◆ Recorded data
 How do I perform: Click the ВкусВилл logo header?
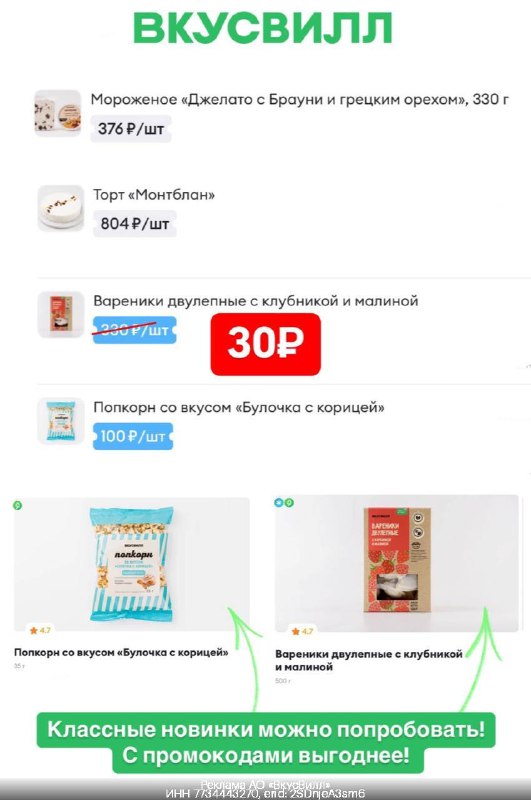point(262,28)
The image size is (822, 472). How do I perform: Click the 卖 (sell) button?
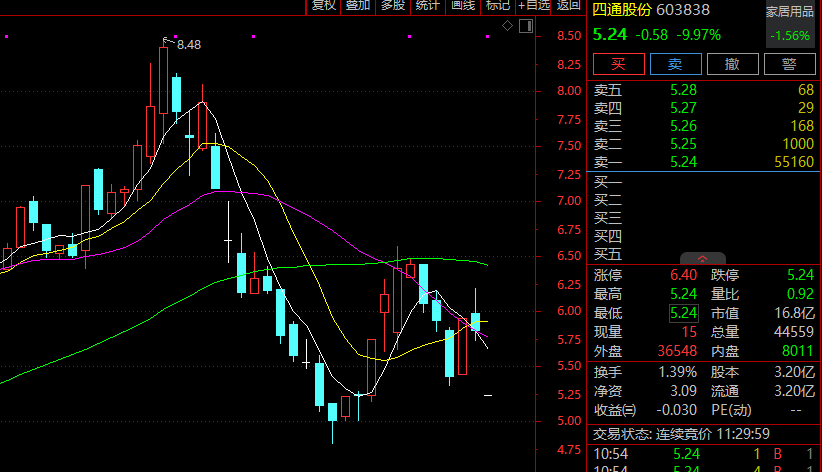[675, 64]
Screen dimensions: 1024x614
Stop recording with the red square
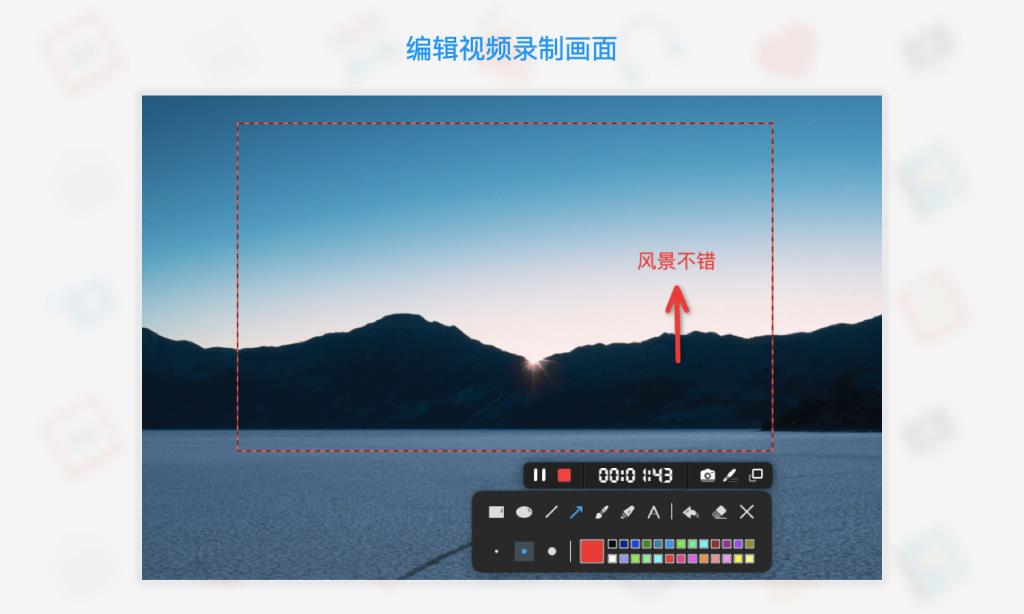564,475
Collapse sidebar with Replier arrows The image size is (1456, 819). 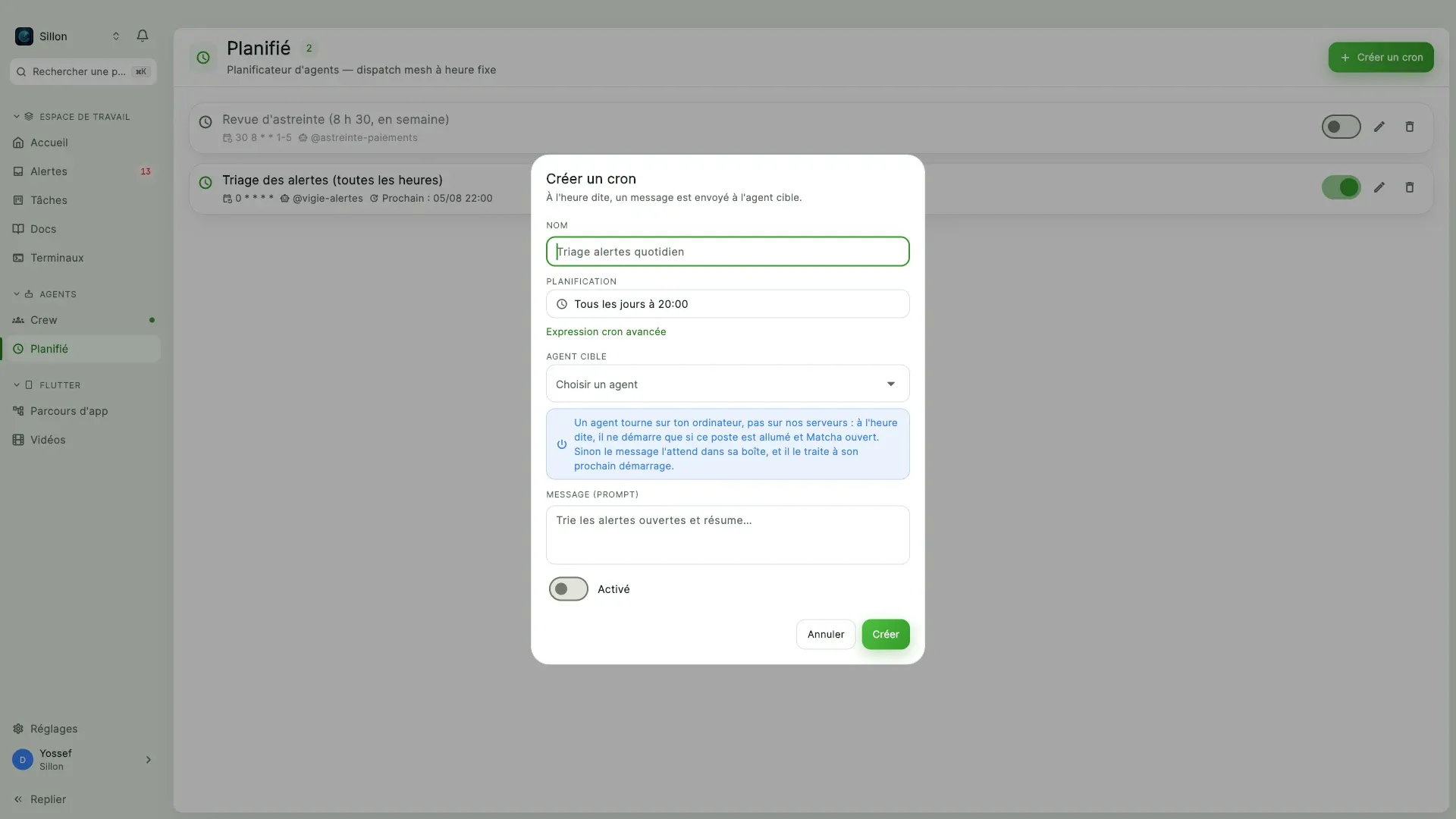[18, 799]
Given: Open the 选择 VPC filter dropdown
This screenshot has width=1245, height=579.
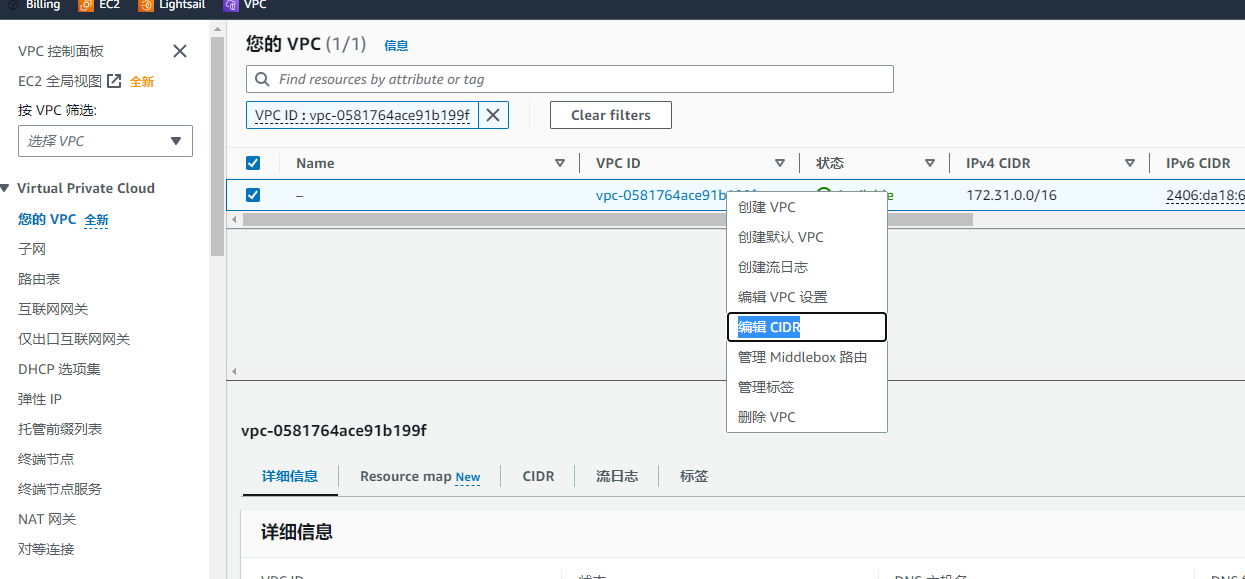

◆ What the task requires
Repeat the lines from the line containing "Given: Open the 选择 VPC filter dropdown" through the end of the material above exactly, with no pictures and nothing else.

◆ Result for this task
Given: Open the 选择 VPC filter dropdown
This screenshot has width=1245, height=579.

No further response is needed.